Vediamo quindi come la spiegazione di Rashì sia letterale, vicina al testo: ínnanzitutto risolve una difficoltà testuale «salgono e scendono in secondo luogo si ricollega a tutte le vicende di Giacobbe. Infatti Giacobbe correrà vari pericoli, dovrà sopportare un duro lavoro stando in casa di suo zio. Se non avesse avuto la protezione di cui appunto parla Rashì, sarebbe stata in dubbio la sua salvezza, come Giacobbe stesso dice poi a Labano dopo che è fuggito da lui: «Se il mio Dio paterno, Dio di Abramo e venerato da Isacco non mi avesse assistito, tu ora mi avresti lasciato andare a mani vuote; ma il Signore ha veduto la mia afflizione e le mie fatiche» (Gen. 31, 42). Non solo, ma a sostegno della spiegazione di Rashì viene il verso 2 del Cap. 32, che fa notare chiaramente (una volta che Giacobbe è tornato in Israele), come ci siano qui degli altri angeli: «Giacobbe prosegui il suo viaggio e s’incontrò con degli angeli di Dio».
Secondo il Midràsh invece il sogno non riguarda solo il singolo Giacobbe, a cui viene promesso che Dio lo proteggerà ovunque andrà («Io ti custodirò… Io non ti abbandonerò»), ma è riferito a tutto il popolo ebraico.
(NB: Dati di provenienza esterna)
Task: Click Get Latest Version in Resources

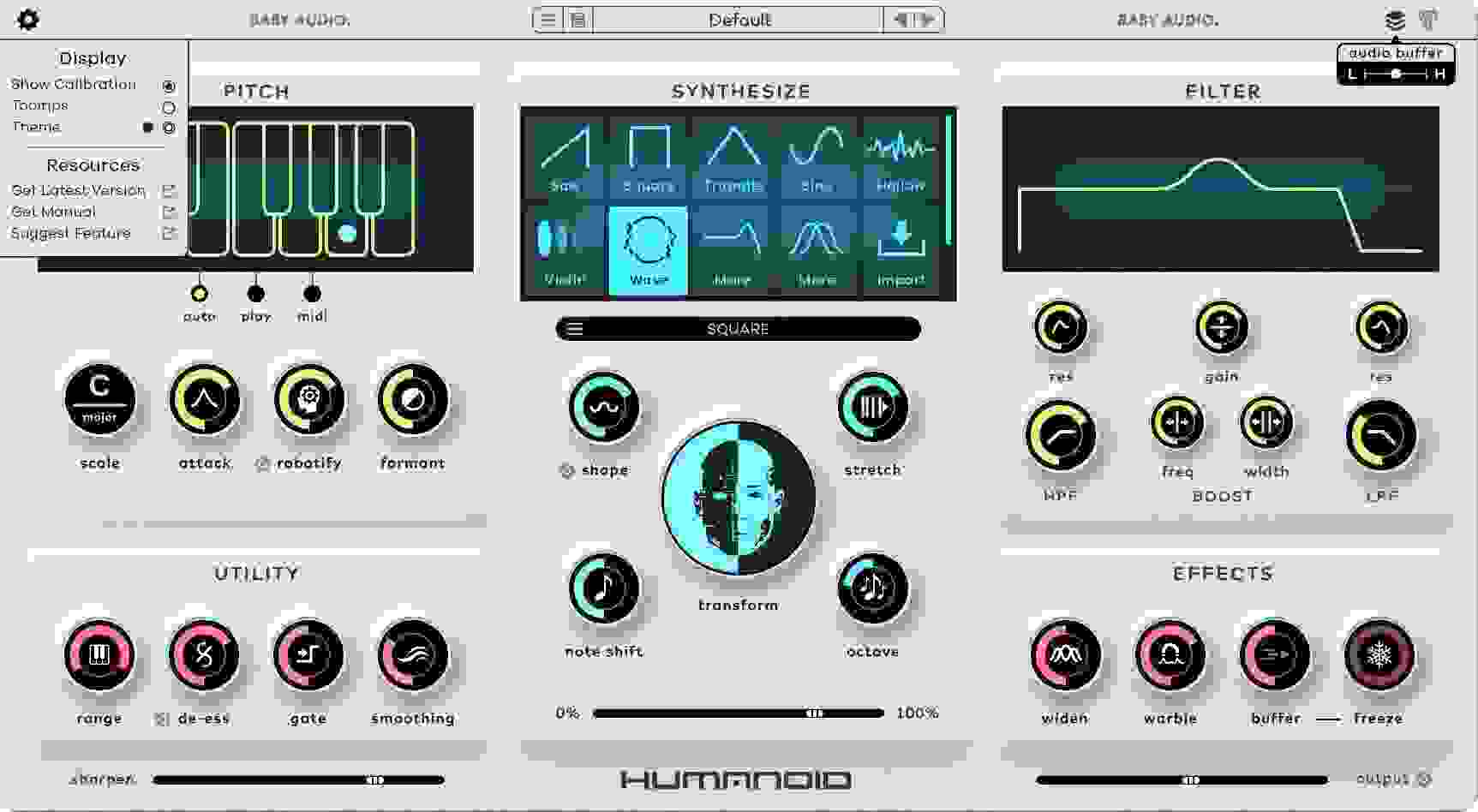Action: [x=79, y=190]
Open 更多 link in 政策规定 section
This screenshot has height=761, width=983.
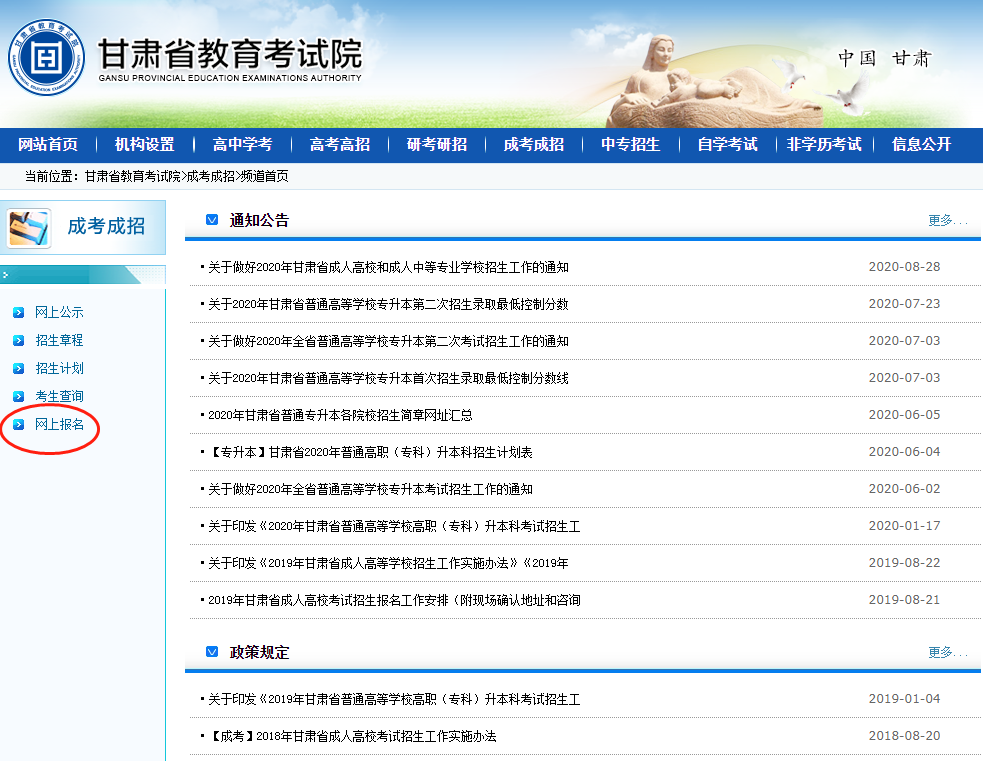pos(946,652)
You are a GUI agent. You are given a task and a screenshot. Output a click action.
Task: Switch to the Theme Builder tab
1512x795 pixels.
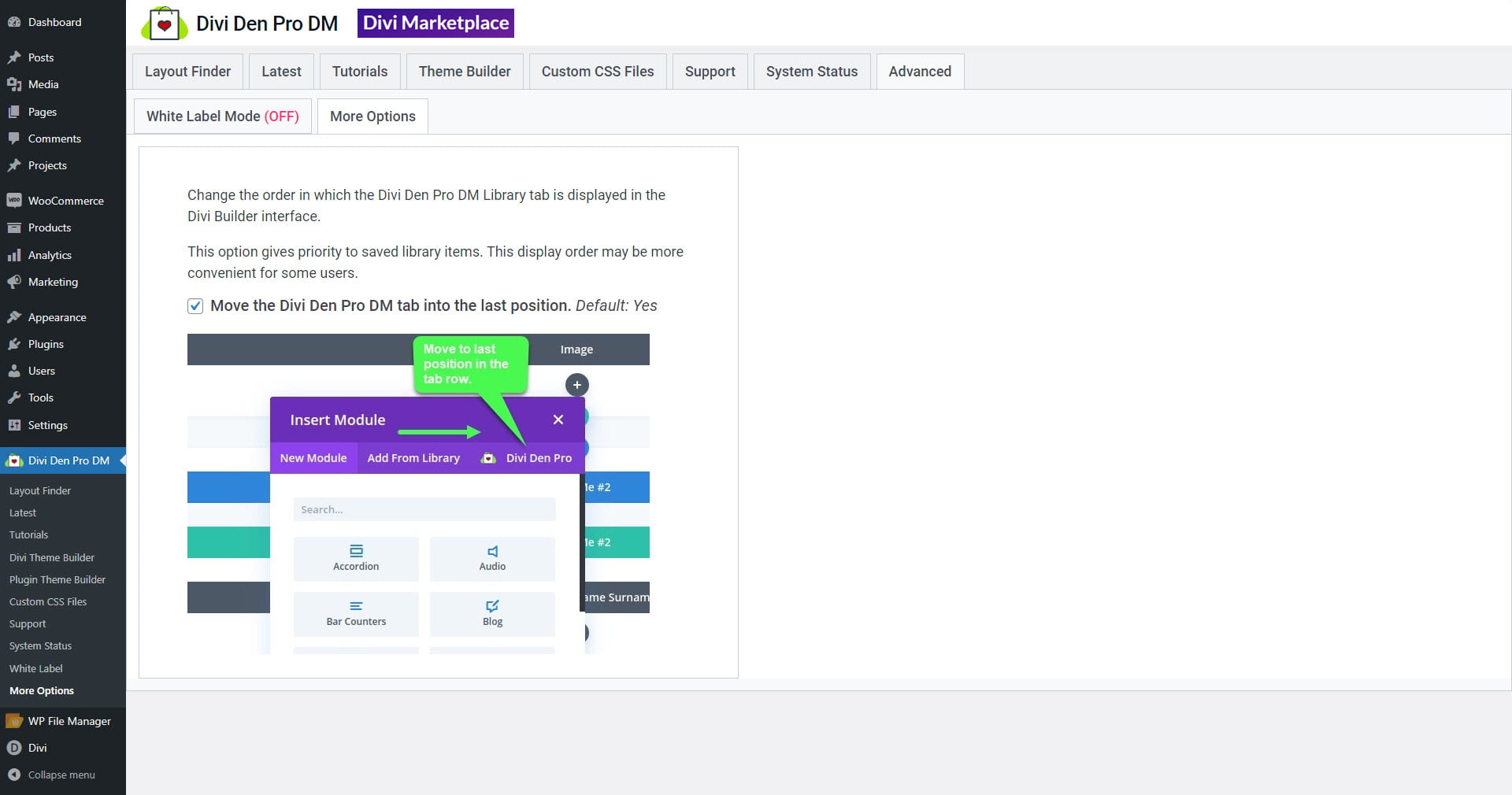464,72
Si noti come il Maestro del Midràsh identifichi Giacobbe con Israele. Nel nostro sogno abbiamo un’immagine della storia umana. Immagine del popolo ebraico che è perseguitato e oppresso da varie nazioni: Egitto, Babilonia, Assiria, Persia, Grecia e infine Roma; Tutti questi popoli, come ha dimostrato la storia, se hanno avuto un’ascesa, hanno avuto anche una discesa, una caduta.
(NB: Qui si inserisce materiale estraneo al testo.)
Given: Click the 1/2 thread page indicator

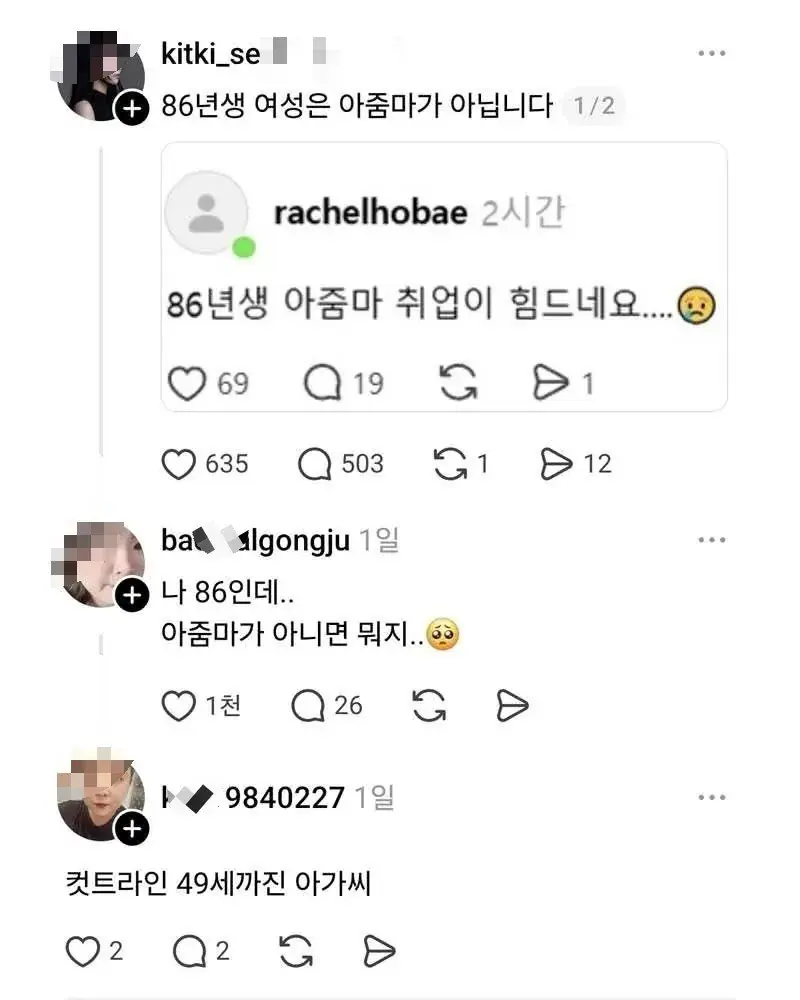Looking at the screenshot, I should click(594, 106).
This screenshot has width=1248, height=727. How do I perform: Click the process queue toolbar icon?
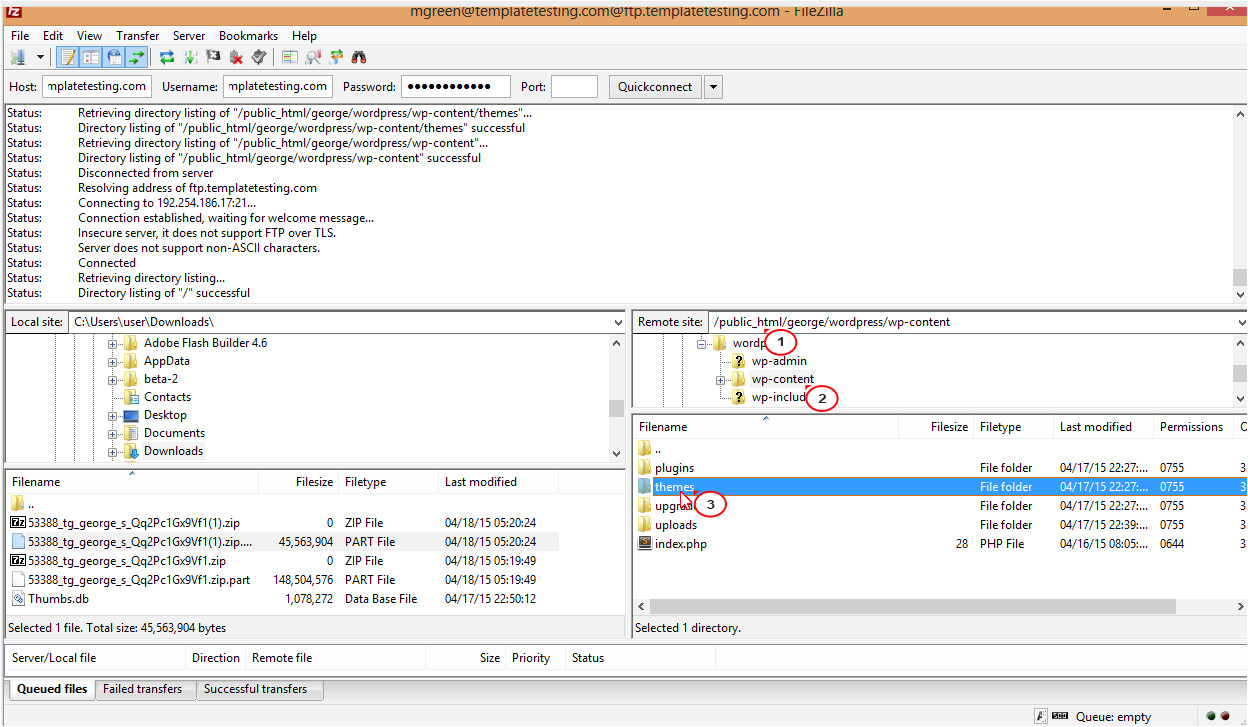click(190, 58)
L’autore del Midràsh vive all’epoca in cui Roma è nel suo splendore; nonostante ciò, in base alla sua fede e alla sua conoscenza storica, prevede che anche Roma prima o poi cadrà come le altre potenze in quanto così è promesso nelle Scritture. Nel midràsh la scala rappresenta il tempo, lo sviluppo delle vicende e delle situazioni umane, dove ogni salita è condizionata da una discesa, poiché una nazione non può salire se un’altra non scende. Su questa scala sta Dio, il padrone della storia, il quale ci assicura che prima o poi verrà fatta giustizia. Egli ci promette, come risulta dal profeta Isaia, che un giorno su questa scala, dove momentaneamente uno sale ed uno scende, un giorno tutti saliranno in un’unica direzione, riconoscendo cioè il vero protagonista della storia: Iddio. Allora non ci saranno più battaglie, né discordie, bensì fratellanza fra tutti gli uomini.
Vediamo quindi come il Midràsh si allontani dal contenuto del testo; per cui il testo non parlerebbe di Giacobbe, ma del popolo ebraico in generale; le vicissitudini di Giacobbe sono il simbolo delle disavventure del popolo ebraico; ma proprio qui sta l’abilità del Midràsh, di isolare il brano biblico dal suo contesto con lo scopo di renderlo più attuale, rispondente e incoraggiante per l’uomo di ogni epoca.
[1] V. Nehama LEIBOWITZ, Junìm beséfer Bereshìt, Gerusalemme, 1970, pag. 209.